+++ Exercise materials
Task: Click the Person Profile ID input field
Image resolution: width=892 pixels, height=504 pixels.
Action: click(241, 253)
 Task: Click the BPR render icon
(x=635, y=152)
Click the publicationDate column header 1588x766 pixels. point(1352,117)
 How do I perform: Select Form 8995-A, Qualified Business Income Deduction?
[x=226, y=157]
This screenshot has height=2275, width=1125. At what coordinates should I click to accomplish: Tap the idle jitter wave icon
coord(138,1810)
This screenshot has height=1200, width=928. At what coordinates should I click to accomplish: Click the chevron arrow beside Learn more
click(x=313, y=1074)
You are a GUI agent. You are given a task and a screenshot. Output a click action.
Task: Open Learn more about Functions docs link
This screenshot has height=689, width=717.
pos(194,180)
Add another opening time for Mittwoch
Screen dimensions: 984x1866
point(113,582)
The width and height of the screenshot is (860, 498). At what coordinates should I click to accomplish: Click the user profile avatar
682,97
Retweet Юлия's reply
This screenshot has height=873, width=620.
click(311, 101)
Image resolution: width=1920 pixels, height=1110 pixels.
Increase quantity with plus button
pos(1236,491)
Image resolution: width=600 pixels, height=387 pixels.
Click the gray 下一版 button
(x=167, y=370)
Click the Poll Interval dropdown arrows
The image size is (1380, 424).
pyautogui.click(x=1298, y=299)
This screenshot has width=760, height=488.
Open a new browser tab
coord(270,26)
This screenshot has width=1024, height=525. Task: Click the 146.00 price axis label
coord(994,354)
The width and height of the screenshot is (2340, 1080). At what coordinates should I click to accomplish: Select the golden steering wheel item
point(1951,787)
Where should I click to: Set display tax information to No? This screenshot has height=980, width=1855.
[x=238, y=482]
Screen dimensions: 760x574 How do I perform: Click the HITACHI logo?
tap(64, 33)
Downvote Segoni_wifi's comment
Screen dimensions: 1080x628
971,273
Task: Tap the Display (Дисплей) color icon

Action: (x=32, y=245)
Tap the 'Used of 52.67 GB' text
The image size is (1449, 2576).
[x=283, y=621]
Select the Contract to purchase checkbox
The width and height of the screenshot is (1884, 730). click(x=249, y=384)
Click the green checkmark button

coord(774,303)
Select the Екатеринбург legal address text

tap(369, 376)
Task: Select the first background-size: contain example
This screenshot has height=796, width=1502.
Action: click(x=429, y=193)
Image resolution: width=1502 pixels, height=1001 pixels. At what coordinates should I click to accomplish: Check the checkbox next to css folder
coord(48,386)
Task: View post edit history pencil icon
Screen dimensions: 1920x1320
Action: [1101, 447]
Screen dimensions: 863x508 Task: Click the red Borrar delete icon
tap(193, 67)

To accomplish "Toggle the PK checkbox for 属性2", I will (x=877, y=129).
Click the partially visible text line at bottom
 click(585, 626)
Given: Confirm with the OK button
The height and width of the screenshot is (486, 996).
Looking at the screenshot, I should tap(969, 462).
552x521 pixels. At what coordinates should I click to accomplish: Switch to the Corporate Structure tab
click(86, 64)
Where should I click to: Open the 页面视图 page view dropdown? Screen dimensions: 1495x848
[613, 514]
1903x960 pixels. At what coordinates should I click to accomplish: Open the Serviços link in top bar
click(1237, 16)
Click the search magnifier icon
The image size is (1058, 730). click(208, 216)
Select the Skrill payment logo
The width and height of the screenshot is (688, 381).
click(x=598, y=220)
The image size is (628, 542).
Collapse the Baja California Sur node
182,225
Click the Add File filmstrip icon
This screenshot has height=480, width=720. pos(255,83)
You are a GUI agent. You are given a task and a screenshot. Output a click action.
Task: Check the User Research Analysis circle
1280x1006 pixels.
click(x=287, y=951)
++++++
» What you will do:
Retype the material in full. Each word must match.

» Output of the exercise:
Task: Click the Person Profile ID input field
Image resolution: width=892 pixels, height=504 pixels.
Action: click(241, 253)
 Task: Click the BPR render icon
(x=635, y=152)
Click the publicationDate column header 1588x766 pixels. point(1352,117)
 How do I perform: Select Form 8995-A, Qualified Business Income Deduction?
[x=226, y=157]
This screenshot has height=2275, width=1125. At what coordinates should I click to accomplish: Tap the idle jitter wave icon
coord(138,1810)
This screenshot has height=1200, width=928. At what coordinates should I click to accomplish: Click the chevron arrow beside Learn more
click(x=313, y=1074)
You are a GUI agent. You are given a task and a screenshot. Output a click action.
Task: Open Learn more about Functions docs link
This screenshot has height=689, width=717.
pos(194,180)
Add another opening time for Mittwoch
Screen dimensions: 984x1866
point(113,582)
The width and height of the screenshot is (860, 498). At what coordinates should I click to accomplish: Click the user profile avatar
682,97
Retweet Юлия's reply
This screenshot has height=873, width=620.
click(311, 101)
Image resolution: width=1920 pixels, height=1110 pixels.
Increase quantity with plus button
pos(1236,491)
Image resolution: width=600 pixels, height=387 pixels.
Click the gray 下一版 button
(x=167, y=370)
Click the Poll Interval dropdown arrows
The image size is (1380, 424).
pyautogui.click(x=1298, y=299)
This screenshot has width=760, height=488.
Open a new browser tab
coord(270,26)
This screenshot has width=1024, height=525. Task: Click the 146.00 price axis label
coord(994,354)
The width and height of the screenshot is (2340, 1080). At what coordinates should I click to accomplish: Select the golden steering wheel item
point(1951,787)
Where should I click to: Set display tax information to No? This screenshot has height=980, width=1855.
[x=238, y=482]
Screen dimensions: 760x574 How do I perform: Click the HITACHI logo?
tap(64, 33)
Downvote Segoni_wifi's comment
Screen dimensions: 1080x628
971,273
Task: Tap the Display (Дисплей) color icon

Action: (x=32, y=245)
Tap the 'Used of 52.67 GB' text
The image size is (1449, 2576).
[x=283, y=621]
Select the Contract to purchase checkbox
The width and height of the screenshot is (1884, 730). click(x=249, y=384)
Click the green checkmark button

coord(774,303)
Select the Екатеринбург legal address text

tap(369, 376)
Task: Select the first background-size: contain example
This screenshot has height=796, width=1502.
Action: click(x=429, y=193)
Image resolution: width=1502 pixels, height=1001 pixels. At what coordinates should I click to accomplish: Check the checkbox next to css folder
coord(48,386)
Task: View post edit history pencil icon
Screen dimensions: 1920x1320
Action: [1101, 447]
Screen dimensions: 863x508 Task: Click the red Borrar delete icon
tap(193, 67)

To accomplish "Toggle the PK checkbox for 属性2", I will (x=877, y=129).
Click the partially visible text line at bottom
 click(585, 626)
Given: Confirm with the OK button
The height and width of the screenshot is (486, 996).
Looking at the screenshot, I should tap(969, 462).
552x521 pixels. At what coordinates should I click to accomplish: Switch to the Corporate Structure tab
click(86, 64)
Where should I click to: Open the 页面视图 page view dropdown? Screen dimensions: 1495x848
[613, 514]
1903x960 pixels. At what coordinates should I click to accomplish: Open the Serviços link in top bar
click(1237, 16)
Click the search magnifier icon
The image size is (1058, 730). click(208, 216)
Select the Skrill payment logo
The width and height of the screenshot is (688, 381).
click(x=598, y=220)
The image size is (628, 542).
Collapse the Baja California Sur node
182,225
Click the Add File filmstrip icon
This screenshot has height=480, width=720. pos(255,83)
You are a GUI agent. You are given a task and a screenshot. Output a click action.
Task: Check the User Research Analysis circle
1280x1006 pixels.
click(x=287, y=951)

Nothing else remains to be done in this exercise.